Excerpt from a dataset
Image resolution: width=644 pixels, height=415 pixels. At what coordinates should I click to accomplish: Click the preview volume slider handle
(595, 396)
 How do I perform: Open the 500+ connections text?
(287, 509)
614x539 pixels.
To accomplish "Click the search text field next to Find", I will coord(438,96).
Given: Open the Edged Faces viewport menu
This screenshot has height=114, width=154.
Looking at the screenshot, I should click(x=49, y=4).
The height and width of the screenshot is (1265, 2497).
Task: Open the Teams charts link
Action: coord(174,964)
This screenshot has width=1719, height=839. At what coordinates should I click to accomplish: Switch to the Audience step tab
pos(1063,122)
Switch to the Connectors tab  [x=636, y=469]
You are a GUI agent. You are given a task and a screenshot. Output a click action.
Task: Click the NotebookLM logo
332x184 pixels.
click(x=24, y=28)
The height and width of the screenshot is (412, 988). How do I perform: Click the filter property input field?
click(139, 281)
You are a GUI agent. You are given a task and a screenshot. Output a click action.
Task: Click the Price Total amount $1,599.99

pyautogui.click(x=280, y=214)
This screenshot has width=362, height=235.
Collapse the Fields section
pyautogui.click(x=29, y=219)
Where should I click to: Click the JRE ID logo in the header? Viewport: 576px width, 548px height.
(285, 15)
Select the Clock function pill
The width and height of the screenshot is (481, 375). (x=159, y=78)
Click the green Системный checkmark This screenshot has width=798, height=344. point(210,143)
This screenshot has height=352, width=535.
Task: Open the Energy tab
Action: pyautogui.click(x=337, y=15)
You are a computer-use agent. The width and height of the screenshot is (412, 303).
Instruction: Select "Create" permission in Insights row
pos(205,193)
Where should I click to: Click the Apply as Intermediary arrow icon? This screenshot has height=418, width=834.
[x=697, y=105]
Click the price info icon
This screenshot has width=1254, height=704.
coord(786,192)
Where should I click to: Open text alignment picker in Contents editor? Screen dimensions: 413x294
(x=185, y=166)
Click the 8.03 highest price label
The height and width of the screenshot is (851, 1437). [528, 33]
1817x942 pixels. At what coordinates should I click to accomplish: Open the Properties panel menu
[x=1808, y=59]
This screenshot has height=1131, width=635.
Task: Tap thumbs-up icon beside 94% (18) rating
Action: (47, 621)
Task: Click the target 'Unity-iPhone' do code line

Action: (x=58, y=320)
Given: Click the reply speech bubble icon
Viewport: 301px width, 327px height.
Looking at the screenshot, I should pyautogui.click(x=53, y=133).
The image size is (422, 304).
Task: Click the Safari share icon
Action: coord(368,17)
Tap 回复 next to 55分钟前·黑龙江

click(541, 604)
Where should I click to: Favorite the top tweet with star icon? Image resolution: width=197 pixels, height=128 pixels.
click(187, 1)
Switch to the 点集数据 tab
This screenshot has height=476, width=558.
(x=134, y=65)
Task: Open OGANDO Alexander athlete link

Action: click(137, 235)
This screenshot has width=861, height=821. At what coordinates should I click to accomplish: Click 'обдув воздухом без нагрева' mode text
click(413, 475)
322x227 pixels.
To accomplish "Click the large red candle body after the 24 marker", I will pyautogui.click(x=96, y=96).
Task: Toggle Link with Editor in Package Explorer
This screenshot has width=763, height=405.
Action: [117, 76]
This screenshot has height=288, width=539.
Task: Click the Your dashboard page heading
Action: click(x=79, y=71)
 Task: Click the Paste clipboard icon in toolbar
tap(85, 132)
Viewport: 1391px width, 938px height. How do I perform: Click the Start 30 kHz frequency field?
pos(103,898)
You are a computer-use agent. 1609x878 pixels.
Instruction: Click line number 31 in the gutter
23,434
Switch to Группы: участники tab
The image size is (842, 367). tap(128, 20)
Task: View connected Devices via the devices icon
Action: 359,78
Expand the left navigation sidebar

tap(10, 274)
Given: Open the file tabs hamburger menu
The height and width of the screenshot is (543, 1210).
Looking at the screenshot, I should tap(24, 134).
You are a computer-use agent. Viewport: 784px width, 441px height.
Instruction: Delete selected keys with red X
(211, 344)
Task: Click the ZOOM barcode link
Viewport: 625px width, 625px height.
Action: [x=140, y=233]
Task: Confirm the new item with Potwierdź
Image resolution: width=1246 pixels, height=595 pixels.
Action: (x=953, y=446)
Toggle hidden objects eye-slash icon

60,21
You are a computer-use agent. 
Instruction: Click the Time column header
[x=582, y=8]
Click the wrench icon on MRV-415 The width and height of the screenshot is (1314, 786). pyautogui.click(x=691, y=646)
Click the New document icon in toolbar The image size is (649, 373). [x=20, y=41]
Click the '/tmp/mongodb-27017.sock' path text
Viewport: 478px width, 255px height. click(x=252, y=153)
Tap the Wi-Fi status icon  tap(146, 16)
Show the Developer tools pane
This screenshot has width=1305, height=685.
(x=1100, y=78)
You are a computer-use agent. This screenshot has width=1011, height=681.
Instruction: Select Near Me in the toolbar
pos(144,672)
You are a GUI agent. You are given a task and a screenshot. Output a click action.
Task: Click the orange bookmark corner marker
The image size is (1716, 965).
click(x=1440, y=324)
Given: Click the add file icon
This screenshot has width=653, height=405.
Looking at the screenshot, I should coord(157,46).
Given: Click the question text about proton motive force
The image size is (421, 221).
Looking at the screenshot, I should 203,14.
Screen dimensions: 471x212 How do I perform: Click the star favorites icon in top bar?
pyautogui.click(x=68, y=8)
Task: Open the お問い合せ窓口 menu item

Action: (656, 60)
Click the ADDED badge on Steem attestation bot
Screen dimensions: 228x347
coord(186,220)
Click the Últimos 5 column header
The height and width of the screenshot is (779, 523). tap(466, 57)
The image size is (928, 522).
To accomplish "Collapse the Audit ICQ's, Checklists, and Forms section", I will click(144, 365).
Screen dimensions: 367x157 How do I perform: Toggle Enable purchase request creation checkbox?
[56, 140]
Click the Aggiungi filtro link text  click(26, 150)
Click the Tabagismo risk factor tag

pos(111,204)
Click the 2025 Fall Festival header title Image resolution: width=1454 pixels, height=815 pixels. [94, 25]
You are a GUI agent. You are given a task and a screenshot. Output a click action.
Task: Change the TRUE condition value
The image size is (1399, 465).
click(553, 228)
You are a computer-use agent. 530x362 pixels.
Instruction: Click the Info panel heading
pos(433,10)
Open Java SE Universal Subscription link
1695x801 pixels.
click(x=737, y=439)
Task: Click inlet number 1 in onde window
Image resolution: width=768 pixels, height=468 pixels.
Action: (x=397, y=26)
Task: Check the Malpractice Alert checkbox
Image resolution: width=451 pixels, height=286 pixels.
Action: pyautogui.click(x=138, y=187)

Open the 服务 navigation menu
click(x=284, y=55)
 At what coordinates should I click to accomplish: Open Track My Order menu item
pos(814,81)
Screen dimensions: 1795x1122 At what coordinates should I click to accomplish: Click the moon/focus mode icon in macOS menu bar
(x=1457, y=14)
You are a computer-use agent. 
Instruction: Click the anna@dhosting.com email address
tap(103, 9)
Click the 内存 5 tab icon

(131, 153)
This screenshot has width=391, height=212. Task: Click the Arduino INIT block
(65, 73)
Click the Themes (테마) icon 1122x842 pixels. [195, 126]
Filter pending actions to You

Given instruction >> Please print the lines of the listing from its start through the line containing "coord(786,192)", inclusive, with no changes.

Finished task >>
Image resolution: width=644 pixels, height=415 pixels. At what coordinates should I click to accomplish: Click the preview volume slider handle
(595, 396)
 How do I perform: Open the 500+ connections text?
(287, 509)
614x539 pixels.
To accomplish "Click the search text field next to Find", I will coord(438,96).
Given: Open the Edged Faces viewport menu
This screenshot has height=114, width=154.
Looking at the screenshot, I should click(x=49, y=4).
The height and width of the screenshot is (1265, 2497).
Task: Open the Teams charts link
Action: coord(174,964)
This screenshot has width=1719, height=839. At what coordinates should I click to accomplish: Switch to the Audience step tab
pos(1063,122)
Switch to the Connectors tab  [x=636, y=469]
You are a GUI agent. You are given a task and a screenshot. Output a click action.
Task: Click the NotebookLM logo
332x184 pixels.
click(x=24, y=28)
The height and width of the screenshot is (412, 988). How do I perform: Click the filter property input field?
click(139, 281)
You are a GUI agent. You are given a task and a screenshot. Output a click action.
Task: Click the Price Total amount $1,599.99

pyautogui.click(x=280, y=214)
This screenshot has width=362, height=235.
Collapse the Fields section
pyautogui.click(x=29, y=219)
Where should I click to: Click the JRE ID logo in the header? Viewport: 576px width, 548px height.
(285, 15)
Select the Clock function pill
The width and height of the screenshot is (481, 375). (x=159, y=78)
Click the green Системный checkmark This screenshot has width=798, height=344. point(210,143)
This screenshot has height=352, width=535.
Task: Open the Energy tab
Action: pyautogui.click(x=337, y=15)
You are a computer-use agent. The width and height of the screenshot is (412, 303).
Instruction: Select "Create" permission in Insights row
pos(205,193)
Where should I click to: Click the Apply as Intermediary arrow icon? This screenshot has height=418, width=834.
[x=697, y=105]
Click the price info icon
This screenshot has width=1254, height=704.
coord(786,192)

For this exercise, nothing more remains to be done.